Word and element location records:
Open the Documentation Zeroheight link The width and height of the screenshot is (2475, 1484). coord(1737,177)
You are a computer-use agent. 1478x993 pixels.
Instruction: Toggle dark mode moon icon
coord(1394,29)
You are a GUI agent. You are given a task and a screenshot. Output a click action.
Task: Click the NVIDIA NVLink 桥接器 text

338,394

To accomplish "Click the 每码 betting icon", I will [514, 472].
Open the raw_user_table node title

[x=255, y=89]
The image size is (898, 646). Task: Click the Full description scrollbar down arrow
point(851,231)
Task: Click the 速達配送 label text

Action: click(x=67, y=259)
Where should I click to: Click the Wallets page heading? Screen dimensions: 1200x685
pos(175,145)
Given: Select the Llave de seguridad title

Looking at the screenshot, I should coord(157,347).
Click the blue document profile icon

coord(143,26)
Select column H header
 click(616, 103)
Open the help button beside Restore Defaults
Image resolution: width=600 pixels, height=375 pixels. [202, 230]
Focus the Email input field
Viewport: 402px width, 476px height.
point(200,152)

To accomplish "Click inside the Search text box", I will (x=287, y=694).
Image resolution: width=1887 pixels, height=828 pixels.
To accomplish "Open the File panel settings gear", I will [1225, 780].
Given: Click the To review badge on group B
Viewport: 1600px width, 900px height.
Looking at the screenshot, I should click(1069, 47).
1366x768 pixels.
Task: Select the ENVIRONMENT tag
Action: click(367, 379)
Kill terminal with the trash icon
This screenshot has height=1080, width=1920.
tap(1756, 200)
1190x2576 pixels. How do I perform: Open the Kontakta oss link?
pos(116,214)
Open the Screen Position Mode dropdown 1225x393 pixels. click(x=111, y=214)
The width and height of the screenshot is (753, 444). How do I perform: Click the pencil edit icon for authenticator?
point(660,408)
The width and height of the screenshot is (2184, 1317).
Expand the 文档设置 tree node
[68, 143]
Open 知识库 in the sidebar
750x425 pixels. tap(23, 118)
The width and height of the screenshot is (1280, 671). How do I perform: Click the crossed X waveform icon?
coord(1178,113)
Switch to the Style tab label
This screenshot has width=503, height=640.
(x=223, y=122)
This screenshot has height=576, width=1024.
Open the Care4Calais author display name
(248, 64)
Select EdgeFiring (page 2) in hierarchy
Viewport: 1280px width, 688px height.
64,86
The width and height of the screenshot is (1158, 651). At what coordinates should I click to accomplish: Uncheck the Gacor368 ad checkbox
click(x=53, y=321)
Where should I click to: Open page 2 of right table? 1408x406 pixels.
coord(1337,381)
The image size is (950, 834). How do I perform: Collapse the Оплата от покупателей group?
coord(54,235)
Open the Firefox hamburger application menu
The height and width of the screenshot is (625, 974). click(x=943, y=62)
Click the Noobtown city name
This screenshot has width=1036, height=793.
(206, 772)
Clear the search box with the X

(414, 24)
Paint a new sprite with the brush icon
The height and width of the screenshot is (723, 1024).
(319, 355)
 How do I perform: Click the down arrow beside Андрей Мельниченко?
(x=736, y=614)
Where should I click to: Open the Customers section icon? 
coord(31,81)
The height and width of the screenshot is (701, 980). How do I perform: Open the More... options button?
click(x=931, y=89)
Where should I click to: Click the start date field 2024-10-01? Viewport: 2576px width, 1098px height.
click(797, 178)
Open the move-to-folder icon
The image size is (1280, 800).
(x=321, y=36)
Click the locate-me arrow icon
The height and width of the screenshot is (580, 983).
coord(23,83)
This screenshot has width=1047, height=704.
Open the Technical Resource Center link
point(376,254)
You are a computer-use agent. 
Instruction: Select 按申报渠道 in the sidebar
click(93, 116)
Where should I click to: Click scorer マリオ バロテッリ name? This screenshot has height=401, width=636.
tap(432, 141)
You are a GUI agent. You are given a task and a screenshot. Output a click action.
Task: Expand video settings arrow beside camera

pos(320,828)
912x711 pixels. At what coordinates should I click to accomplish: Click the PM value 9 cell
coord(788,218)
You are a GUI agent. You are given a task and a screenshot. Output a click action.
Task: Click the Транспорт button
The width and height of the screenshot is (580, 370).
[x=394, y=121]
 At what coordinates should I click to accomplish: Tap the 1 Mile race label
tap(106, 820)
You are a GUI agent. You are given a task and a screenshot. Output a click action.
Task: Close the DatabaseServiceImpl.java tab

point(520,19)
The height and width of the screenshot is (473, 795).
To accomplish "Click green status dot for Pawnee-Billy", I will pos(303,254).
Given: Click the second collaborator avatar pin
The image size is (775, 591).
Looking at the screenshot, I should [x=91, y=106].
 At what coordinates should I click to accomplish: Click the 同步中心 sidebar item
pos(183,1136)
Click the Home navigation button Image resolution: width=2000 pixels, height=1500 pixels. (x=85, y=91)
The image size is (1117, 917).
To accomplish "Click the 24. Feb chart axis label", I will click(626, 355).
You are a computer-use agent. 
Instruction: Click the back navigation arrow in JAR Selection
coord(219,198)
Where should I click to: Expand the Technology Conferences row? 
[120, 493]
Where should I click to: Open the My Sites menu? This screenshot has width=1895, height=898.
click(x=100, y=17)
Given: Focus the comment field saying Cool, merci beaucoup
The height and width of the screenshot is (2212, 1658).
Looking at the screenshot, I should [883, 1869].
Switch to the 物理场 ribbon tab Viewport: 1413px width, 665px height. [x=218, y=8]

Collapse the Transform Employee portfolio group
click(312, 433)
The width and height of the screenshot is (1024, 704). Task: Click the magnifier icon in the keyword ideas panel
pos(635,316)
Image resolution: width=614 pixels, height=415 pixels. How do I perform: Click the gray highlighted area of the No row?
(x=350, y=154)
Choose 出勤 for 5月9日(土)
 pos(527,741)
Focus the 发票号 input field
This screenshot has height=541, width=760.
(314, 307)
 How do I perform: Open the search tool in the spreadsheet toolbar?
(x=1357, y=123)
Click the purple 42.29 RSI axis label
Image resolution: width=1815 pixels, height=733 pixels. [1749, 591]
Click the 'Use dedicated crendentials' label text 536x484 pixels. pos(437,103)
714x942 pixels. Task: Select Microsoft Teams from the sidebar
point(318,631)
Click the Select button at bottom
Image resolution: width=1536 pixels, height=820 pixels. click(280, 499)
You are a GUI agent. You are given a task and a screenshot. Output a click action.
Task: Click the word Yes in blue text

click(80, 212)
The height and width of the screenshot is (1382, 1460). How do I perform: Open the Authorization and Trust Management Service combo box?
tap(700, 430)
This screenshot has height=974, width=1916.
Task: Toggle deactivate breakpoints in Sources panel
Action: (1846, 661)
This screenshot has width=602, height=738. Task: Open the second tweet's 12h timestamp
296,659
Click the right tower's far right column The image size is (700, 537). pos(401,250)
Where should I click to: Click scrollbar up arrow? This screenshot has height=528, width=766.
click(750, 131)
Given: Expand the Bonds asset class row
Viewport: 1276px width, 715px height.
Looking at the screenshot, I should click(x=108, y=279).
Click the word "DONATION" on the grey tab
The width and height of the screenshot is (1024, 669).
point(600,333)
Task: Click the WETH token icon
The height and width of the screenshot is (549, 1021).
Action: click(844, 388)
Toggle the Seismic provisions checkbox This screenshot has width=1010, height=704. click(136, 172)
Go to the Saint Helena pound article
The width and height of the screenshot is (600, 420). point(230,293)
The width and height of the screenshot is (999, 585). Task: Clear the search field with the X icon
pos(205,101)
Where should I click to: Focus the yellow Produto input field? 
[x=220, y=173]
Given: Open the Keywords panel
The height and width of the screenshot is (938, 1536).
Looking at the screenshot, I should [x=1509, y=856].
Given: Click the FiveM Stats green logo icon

= What you will do =
Turn every line of the data above into a Markdown table with the columns Row and Line, numbering the rows in order and leaving out blank lines.

= Written solution =
| Row | Line |
|---|---|
| 1 | Open the Documentation Zeroheight link The width and height of the screenshot is (2475, 1484). coord(1737,177) |
| 2 | You are a computer-use agent. 1478x993 pixels. |
| 3 | Instruction: Toggle dark mode moon icon |
| 4 | coord(1394,29) |
| 5 | You are a GUI agent. You are given a task and a screenshot. Output a click action. |
| 6 | Task: Click the NVIDIA NVLink 桥接器 text |
| 7 | 338,394 |
| 8 | To accomplish "Click the 每码 betting icon", I will [514, 472]. |
| 9 | Open the raw_user_table node title |
| 10 | [x=255, y=89] |
| 11 | The image size is (898, 646). Task: Click the Full description scrollbar down arrow |
| 12 | point(851,231) |
| 13 | Task: Click the 速達配送 label text |
| 14 | Action: click(x=67, y=259) |
| 15 | Where should I click to: Click the Wallets page heading? Screen dimensions: 1200x685 |
| 16 | pos(175,145) |
| 17 | Given: Select the Llave de seguridad title |
| 18 | Looking at the screenshot, I should coord(157,347). |
| 19 | Click the blue document profile icon |
| 20 | coord(143,26) |
| 21 | Select column H header |
| 22 |  click(616, 103) |
| 23 | Open the help button beside Restore Defaults |
| 24 | Image resolution: width=600 pixels, height=375 pixels. [202, 230] |
| 25 | Focus the Email input field |
| 26 | Viewport: 402px width, 476px height. |
| 27 | point(200,152) |
| 28 | To accomplish "Click inside the Search text box", I will (x=287, y=694). |
| 29 | Image resolution: width=1887 pixels, height=828 pixels. |
| 30 | To accomplish "Open the File panel settings gear", I will [1225, 780]. |
| 31 | Given: Click the To review badge on group B |
| 32 | Viewport: 1600px width, 900px height. |
| 33 | Looking at the screenshot, I should click(1069, 47). |
| 34 | 1366x768 pixels. |
| 35 | Task: Select the ENVIRONMENT tag |
| 36 | Action: click(367, 379) |
| 37 | Kill terminal with the trash icon |
| 38 | This screenshot has height=1080, width=1920. |
| 39 | tap(1756, 200) |
| 40 | 1190x2576 pixels. How do I perform: Open the Kontakta oss link? |
| 41 | pos(116,214) |
| 42 | Open the Screen Position Mode dropdown 1225x393 pixels. click(x=111, y=214) |
| 43 | The width and height of the screenshot is (753, 444). How do I perform: Click the pencil edit icon for authenticator? |
| 44 | point(660,408) |
| 45 | The width and height of the screenshot is (2184, 1317). |
| 46 | Expand the 文档设置 tree node |
| 47 | [68, 143] |
| 48 | Open 知识库 in the sidebar |
| 49 | 750x425 pixels. tap(23, 118) |
| 50 | The width and height of the screenshot is (1280, 671). How do I perform: Click the crossed X waveform icon? |
| 51 | coord(1178,113) |
| 52 | Switch to the Style tab label |
| 53 | This screenshot has width=503, height=640. |
| 54 | (x=223, y=122) |
| 55 | This screenshot has height=576, width=1024. |
| 56 | Open the Care4Calais author display name |
| 57 | (248, 64) |
| 58 | Select EdgeFiring (page 2) in hierarchy |
| 59 | Viewport: 1280px width, 688px height. |
| 60 | 64,86 |
| 61 | The width and height of the screenshot is (1158, 651). At what coordinates should I click to accomplish: Uncheck the Gacor368 ad checkbox |
| 62 | click(x=53, y=321) |
| 63 | Where should I click to: Open page 2 of right table? 1408x406 pixels. |
| 64 | coord(1337,381) |
| 65 | The image size is (950, 834). How do I perform: Collapse the Оплата от покупателей group? |
| 66 | coord(54,235) |
| 67 | Open the Firefox hamburger application menu |
| 68 | The height and width of the screenshot is (625, 974). click(x=943, y=62) |
| 69 | Click the Noobtown city name |
| 70 | This screenshot has width=1036, height=793. |
| 71 | (206, 772) |
| 72 | Clear the search box with the X |
| 73 | (414, 24) |
| 74 | Paint a new sprite with the brush icon |
| 75 | The height and width of the screenshot is (723, 1024). |
| 76 | (319, 355) |
| 77 |  How do I perform: Click the down arrow beside Андрей Мельниченко? |
| 78 | (x=736, y=614) |
| 79 | Where should I click to: Open the Customers section icon?  |
| 80 | coord(31,81) |
| 81 | The height and width of the screenshot is (701, 980). How do I perform: Open the More... options button? |
| 82 | click(x=931, y=89) |
| 83 | Where should I click to: Click the start date field 2024-10-01? Viewport: 2576px width, 1098px height. |
| 84 | click(797, 178) |
| 85 | Open the move-to-folder icon |
| 86 | The image size is (1280, 800). |
| 87 | (x=321, y=36) |
| 88 | Click the locate-me arrow icon |
| 89 | The height and width of the screenshot is (580, 983). |
| 90 | coord(23,83) |
| 91 | This screenshot has width=1047, height=704. |
| 92 | Open the Technical Resource Center link |
| 93 | point(376,254) |
| 94 | You are a computer-use agent.  |
| 95 | Instruction: Select 按申报渠道 in the sidebar |
| 96 | click(93, 116) |
| 97 | Where should I click to: Click scorer マリオ バロテッリ name? This screenshot has height=401, width=636. |
| 98 | tap(432, 141) |
| 99 | You are a GUI agent. You are given a task and a screenshot. Output a click action. |
| 100 | Task: Expand video settings arrow beside camera |
| 101 | pos(320,828) |
| 102 | 912x711 pixels. At what coordinates should I click to accomplish: Click the PM value 9 cell |
| 103 | coord(788,218) |
| 104 | You are a GUI agent. You are given a task and a screenshot. Output a click action. |
| 105 | Task: Click the Транспорт button |
| 106 | The width and height of the screenshot is (580, 370). |
| 107 | [x=394, y=121] |
| 108 |  At what coordinates should I click to accomplish: Tap the 1 Mile race label |
| 109 | tap(106, 820) |
| 110 | You are a GUI agent. You are given a task and a screenshot. Output a click action. |
| 111 | Task: Close the DatabaseServiceImpl.java tab |
| 112 | point(520,19) |
| 113 | The height and width of the screenshot is (473, 795). |
| 114 | To accomplish "Click green status dot for Pawnee-Billy", I will pos(303,254). |
| 115 | Given: Click the second collaborator avatar pin |
| 116 | The image size is (775, 591). |
| 117 | Looking at the screenshot, I should [x=91, y=106]. |
| 118 |  At what coordinates should I click to accomplish: Click the 同步中心 sidebar item |
| 119 | pos(183,1136) |
| 120 | Click the Home navigation button Image resolution: width=2000 pixels, height=1500 pixels. (x=85, y=91) |
| 121 | The image size is (1117, 917). |
| 122 | To accomplish "Click the 24. Feb chart axis label", I will click(626, 355). |
| 123 | You are a computer-use agent.  |
| 124 | Instruction: Click the back navigation arrow in JAR Selection |
| 125 | coord(219,198) |
| 126 | Where should I click to: Expand the Technology Conferences row?  |
| 127 | [120, 493] |
| 128 | Where should I click to: Open the My Sites menu? This screenshot has width=1895, height=898. |
| 129 | click(x=100, y=17) |
| 130 | Given: Focus the comment field saying Cool, merci beaucoup |
| 131 | The height and width of the screenshot is (2212, 1658). |
| 132 | Looking at the screenshot, I should [883, 1869]. |
| 133 | Switch to the 物理场 ribbon tab Viewport: 1413px width, 665px height. [x=218, y=8] |
| 134 | Collapse the Transform Employee portfolio group |
| 135 | click(312, 433) |
| 136 | The width and height of the screenshot is (1024, 704). Task: Click the magnifier icon in the keyword ideas panel |
| 137 | pos(635,316) |
| 138 | Image resolution: width=614 pixels, height=415 pixels. How do I perform: Click the gray highlighted area of the No row? |
| 139 | (x=350, y=154) |
| 140 | Choose 出勤 for 5月9日(土) |
| 141 |  pos(527,741) |
| 142 | Focus the 发票号 input field |
| 143 | This screenshot has height=541, width=760. |
| 144 | (314, 307) |
| 145 |  How do I perform: Open the search tool in the spreadsheet toolbar? |
| 146 | (x=1357, y=123) |
| 147 | Click the purple 42.29 RSI axis label |
| 148 | Image resolution: width=1815 pixels, height=733 pixels. [1749, 591] |
| 149 | Click the 'Use dedicated crendentials' label text 536x484 pixels. pos(437,103) |
| 150 | 714x942 pixels. Task: Select Microsoft Teams from the sidebar |
| 151 | point(318,631) |
| 152 | Click the Select button at bottom |
| 153 | Image resolution: width=1536 pixels, height=820 pixels. click(280, 499) |
| 154 | You are a GUI agent. You are given a task and a screenshot. Output a click action. |
| 155 | Task: Click the word Yes in blue text |
| 156 | click(80, 212) |
| 157 | The height and width of the screenshot is (1382, 1460). How do I perform: Open the Authorization and Trust Management Service combo box? |
| 158 | tap(700, 430) |
| 159 | This screenshot has height=974, width=1916. |
| 160 | Task: Toggle deactivate breakpoints in Sources panel |
| 161 | Action: (1846, 661) |
| 162 | This screenshot has width=602, height=738. Task: Open the second tweet's 12h timestamp |
| 163 | 296,659 |
| 164 | Click the right tower's far right column The image size is (700, 537). pos(401,250) |
| 165 | Where should I click to: Click scrollbar up arrow? This screenshot has height=528, width=766. |
| 166 | click(750, 131) |
| 167 | Given: Expand the Bonds asset class row |
| 168 | Viewport: 1276px width, 715px height. |
| 169 | Looking at the screenshot, I should click(x=108, y=279). |
| 170 | Click the word "DONATION" on the grey tab |
| 171 | The width and height of the screenshot is (1024, 669). |
| 172 | point(600,333) |
| 173 | Task: Click the WETH token icon |
| 174 | The height and width of the screenshot is (549, 1021). |
| 175 | Action: click(844, 388) |
| 176 | Toggle the Seismic provisions checkbox This screenshot has width=1010, height=704. click(136, 172) |
| 177 | Go to the Saint Helena pound article |
| 178 | The width and height of the screenshot is (600, 420). point(230,293) |
| 179 | The width and height of the screenshot is (999, 585). Task: Clear the search field with the X icon |
| 180 | pos(205,101) |
| 181 | Where should I click to: Focus the yellow Produto input field?  |
| 182 | [x=220, y=173] |
| 183 | Given: Open the Keywords panel |
| 184 | The height and width of the screenshot is (938, 1536). |
| 185 | Looking at the screenshot, I should [x=1509, y=856]. |
| 186 | Given: Click the FiveM Stats green logo icon |